Philly couldn’t make Mr. Nelson feel better by telling, but knew something else that would work just as good. From his overstuffed book sack he pulled a wrapped gift, “I knowed you said you was too cool for Christmas, but I got this for you anyway,” he said handing it to Mr. Nelson.

“Thanks Philly,” he said fighting tears.

“Don’t cry Mr. Nelson,” Philly said thinking about how he taught himself to stop while taking the wooden spoon.

“Philly, I would like for you to meet someone.”


“His name is Benny. C’mon now.”

The two walked together towards the door. Mark holding his gift, and Philly holding his drawing. Mark was glad to see that the cops were no longer present as they exited the classroom.

A smiling Bernard Finestein introduced himself, and asked Mark, “Do you mind grabbing Philly’s stuff right quick while the two of us get more acquainted?”

“Oh, besides my new bike, I do not have any more stuff.”

Mark had just seen that Philly’s book sack was stuffed, but said nothing. Perhaps whatever he had in there he no longer needed.

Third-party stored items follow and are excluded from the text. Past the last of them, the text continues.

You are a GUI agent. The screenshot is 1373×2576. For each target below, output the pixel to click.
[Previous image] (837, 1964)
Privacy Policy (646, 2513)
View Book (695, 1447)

Maybe he knew where he was going.

Mark left the two and went back in his classroom. He passed by Philly’s desk on the way to his own, and saw Philly’s book sack was on the floor and left open. To Mark, it looked like some more gifts were stuffed in there.

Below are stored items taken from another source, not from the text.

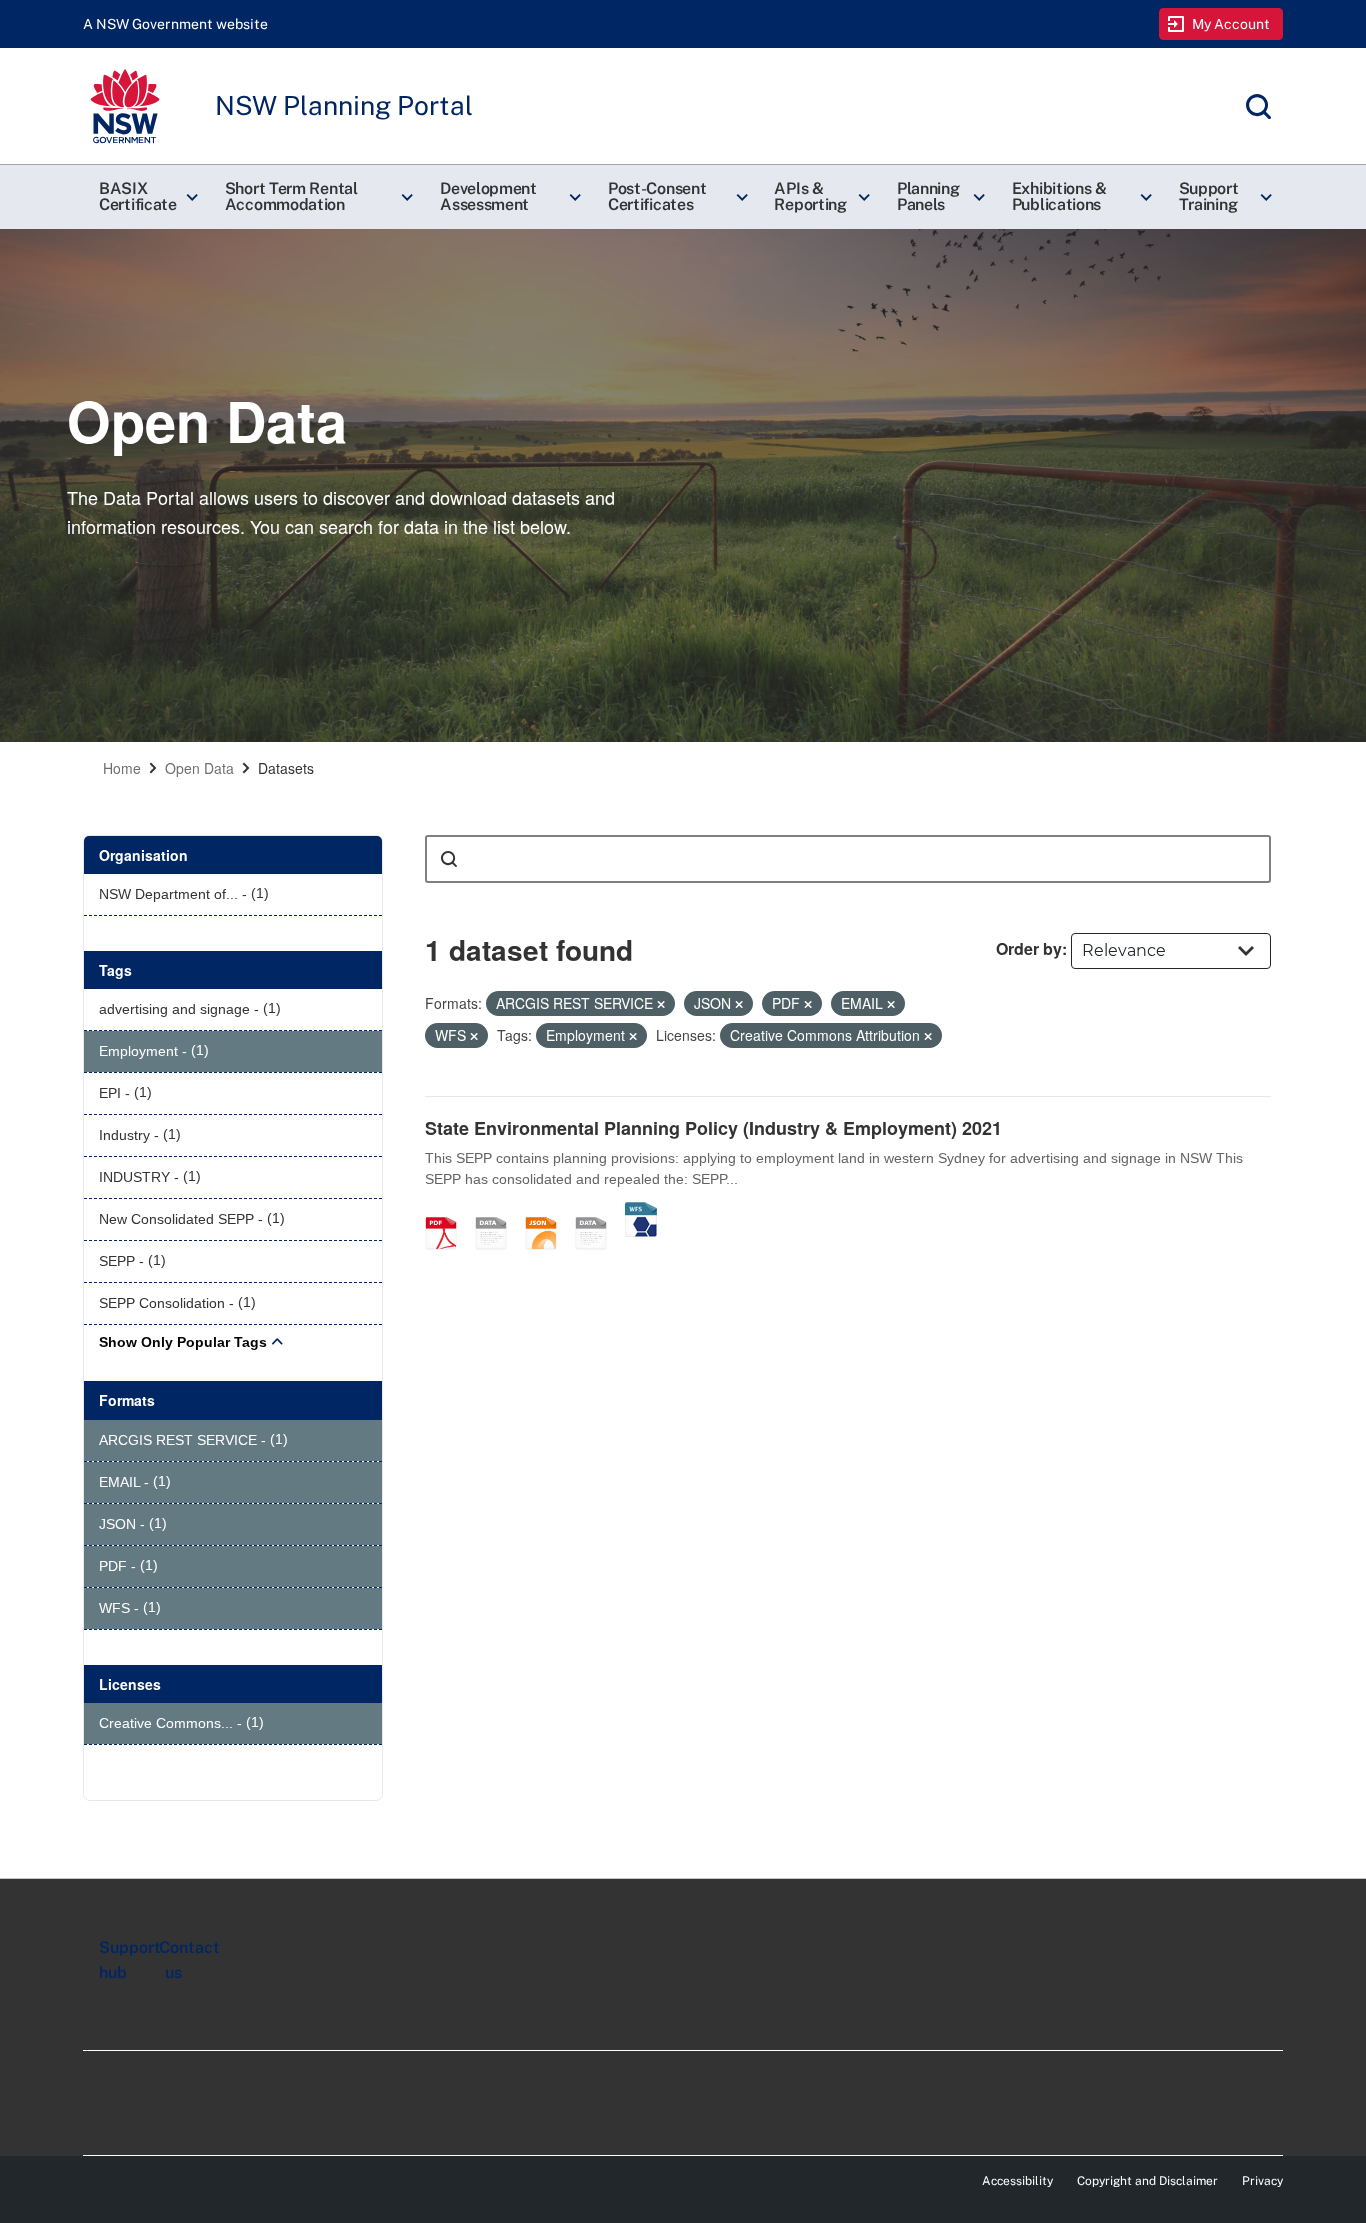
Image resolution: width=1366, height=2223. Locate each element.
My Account (1231, 24)
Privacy (1262, 2181)
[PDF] (448, 1212)
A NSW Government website (175, 24)
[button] (146, 197)
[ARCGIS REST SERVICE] (598, 1212)
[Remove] (661, 1004)
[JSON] (548, 1212)
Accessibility (1017, 2181)
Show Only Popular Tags (183, 1342)
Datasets (286, 768)
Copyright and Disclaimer (1147, 2181)
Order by (1029, 948)
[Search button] (449, 859)
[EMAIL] (498, 1212)
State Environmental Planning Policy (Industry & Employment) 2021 (713, 1128)
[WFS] (641, 1212)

He pulled out the present on top. It was a box about a foot long and four inches wide. Its tag read: To Matthew. The next gift was bigger than the first and not as heavy. Its bulk completely filled the big pouch on Philly’s book sack. Its tag read: To Tommy.

Mark regarded the gift that Philly handed him, and unwrapped it. It was a NASA space shuttle painted red, white, and blue, with bald eagle sticker decals. He began to cry. He looked at the other two gifts, and knew immediately what they were.

If you know anything about Mark Nelson, you know he likes his pockets big and his vests gold, he thought. Seeing those gifts Mark had no doubt, Phillip Suchie had gotten Matthew the White Ranger with the Gold Vest, and he had gotten Tommy the Dallas Cowboys Starter Jacket.

Gotta be the pullover, Mark thought to himself as he mindlessly fingered the loops in his pants where his belt had been. In the hall outside, Philly was asking himself, “Finestein? Finestein? Now, where have I heard that name before?”